Les seuls arbitres restent les Américains mais ces derniers reprochent à Téhéran sa politique pro-Russie.

Cela donne un cocktail politique explosif…

Sur le plan tactique, le problème est compliqué. L’Arabie saoudite semblait disposée à laisser des appareils étrangers utiliser son espace aérien pour aller bombarder l’Iran. Cela est moins évident aujourd’hui alors que Riyad vient de rouvrir ses relations diplomatiques avec Téhéran.

Les Américains n’on aucun intérêt à ce que les accords d’Abraham soient mis en stand by.

L’Irak ne souhaite pas que son ciel soit utilisé pour attaquer son voisin iranien avec lequel les relations sont, certes chaotiques, mais indispensables.

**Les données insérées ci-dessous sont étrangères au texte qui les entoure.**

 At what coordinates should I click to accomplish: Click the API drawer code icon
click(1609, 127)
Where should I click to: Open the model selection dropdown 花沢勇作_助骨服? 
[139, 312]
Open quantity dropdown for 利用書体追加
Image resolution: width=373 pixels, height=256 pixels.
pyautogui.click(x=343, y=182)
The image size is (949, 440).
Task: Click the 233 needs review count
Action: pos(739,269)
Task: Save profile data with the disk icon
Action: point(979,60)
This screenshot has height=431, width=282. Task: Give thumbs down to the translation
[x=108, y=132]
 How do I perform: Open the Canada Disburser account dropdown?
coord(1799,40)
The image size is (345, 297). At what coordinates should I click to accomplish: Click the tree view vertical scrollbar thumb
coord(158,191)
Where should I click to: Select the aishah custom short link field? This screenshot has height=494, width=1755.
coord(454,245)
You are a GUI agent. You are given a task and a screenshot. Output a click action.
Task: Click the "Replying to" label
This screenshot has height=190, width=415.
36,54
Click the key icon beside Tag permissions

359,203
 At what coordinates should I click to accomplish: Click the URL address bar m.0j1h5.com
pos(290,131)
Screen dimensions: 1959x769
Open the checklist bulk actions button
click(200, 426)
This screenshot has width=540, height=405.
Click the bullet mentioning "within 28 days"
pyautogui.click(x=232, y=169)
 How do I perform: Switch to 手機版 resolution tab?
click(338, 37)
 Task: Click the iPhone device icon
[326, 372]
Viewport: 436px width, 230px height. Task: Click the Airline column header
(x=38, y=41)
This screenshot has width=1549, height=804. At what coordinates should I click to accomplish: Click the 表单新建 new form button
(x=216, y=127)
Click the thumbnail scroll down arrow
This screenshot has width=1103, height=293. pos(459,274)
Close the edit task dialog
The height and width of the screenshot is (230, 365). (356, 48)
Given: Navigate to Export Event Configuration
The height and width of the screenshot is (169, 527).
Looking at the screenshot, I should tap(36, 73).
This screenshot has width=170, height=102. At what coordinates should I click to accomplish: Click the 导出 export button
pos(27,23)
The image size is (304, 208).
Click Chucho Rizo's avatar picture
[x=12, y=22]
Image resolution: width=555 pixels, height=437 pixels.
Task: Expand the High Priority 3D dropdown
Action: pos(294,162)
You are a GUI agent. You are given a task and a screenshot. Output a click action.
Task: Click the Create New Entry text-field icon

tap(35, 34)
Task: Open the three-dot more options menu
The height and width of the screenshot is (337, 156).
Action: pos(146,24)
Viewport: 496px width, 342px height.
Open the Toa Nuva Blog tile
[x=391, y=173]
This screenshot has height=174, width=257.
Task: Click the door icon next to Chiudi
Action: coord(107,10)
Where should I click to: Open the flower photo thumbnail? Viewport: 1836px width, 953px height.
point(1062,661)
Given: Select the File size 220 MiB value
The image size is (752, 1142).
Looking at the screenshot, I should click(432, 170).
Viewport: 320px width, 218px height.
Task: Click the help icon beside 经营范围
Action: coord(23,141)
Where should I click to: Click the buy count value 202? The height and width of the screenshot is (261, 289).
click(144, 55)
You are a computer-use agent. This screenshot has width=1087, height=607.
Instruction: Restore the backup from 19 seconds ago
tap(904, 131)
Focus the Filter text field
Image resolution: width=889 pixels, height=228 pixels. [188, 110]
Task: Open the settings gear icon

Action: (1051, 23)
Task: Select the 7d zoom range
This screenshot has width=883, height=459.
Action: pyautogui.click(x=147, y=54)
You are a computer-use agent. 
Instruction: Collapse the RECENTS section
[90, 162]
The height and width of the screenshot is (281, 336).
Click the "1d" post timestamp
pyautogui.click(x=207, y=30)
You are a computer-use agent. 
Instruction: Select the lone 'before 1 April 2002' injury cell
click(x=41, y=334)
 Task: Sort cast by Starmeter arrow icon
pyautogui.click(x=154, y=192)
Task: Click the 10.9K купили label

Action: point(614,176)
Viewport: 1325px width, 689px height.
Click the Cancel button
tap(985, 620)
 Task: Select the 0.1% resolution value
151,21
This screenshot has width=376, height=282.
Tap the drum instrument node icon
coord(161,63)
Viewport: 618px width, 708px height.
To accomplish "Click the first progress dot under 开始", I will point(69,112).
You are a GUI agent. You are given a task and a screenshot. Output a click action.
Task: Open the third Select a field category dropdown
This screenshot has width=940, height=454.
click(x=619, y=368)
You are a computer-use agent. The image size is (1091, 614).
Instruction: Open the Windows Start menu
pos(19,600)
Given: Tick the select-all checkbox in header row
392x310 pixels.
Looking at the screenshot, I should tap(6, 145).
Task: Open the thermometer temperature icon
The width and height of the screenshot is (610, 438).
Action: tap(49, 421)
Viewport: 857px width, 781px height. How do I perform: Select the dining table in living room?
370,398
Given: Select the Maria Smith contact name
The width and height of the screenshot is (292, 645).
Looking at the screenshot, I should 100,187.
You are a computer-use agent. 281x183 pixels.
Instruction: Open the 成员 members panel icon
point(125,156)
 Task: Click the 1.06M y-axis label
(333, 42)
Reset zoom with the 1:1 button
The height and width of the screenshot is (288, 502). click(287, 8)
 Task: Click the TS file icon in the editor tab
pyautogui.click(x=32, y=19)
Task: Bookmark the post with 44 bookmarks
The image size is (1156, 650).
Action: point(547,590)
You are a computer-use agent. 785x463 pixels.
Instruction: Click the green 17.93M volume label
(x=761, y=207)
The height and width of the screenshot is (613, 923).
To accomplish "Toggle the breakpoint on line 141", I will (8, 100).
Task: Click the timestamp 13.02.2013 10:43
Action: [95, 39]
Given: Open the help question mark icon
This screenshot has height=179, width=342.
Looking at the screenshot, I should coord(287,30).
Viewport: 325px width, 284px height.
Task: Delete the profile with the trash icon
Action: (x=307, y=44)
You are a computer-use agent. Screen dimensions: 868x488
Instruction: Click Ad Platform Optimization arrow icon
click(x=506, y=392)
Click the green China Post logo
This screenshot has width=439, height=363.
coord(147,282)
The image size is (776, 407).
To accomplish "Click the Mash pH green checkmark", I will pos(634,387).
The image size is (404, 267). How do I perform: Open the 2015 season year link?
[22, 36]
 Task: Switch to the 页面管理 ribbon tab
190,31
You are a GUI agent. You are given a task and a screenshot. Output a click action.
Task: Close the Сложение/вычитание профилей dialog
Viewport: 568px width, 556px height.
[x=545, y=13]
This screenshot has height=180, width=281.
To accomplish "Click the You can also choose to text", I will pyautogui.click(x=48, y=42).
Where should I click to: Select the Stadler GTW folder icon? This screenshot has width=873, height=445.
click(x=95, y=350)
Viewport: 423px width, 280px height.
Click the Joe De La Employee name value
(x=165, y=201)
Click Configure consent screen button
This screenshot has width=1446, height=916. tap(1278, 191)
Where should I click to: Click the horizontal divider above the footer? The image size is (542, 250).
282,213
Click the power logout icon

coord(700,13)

Les Israéliens n’ont ni les bombes ni les vecteurs nécessaires pour écraser l’effort nucléaire iranien. De plus, toute action unilatérale se traduirait par une explosion régionale entraînant l’État hébreu – et toute la zone – dans un chaos indescriptible.

Et surtout, malgré les déclarations, Washington ne paraît pas avoir la volonté d’intervenir, sa préoccupation principale étant ailleurs dans le Pacifique.

 

1. Voir : « Nucléaire iranien: sabotage à Natanz » du 14 avril 2021.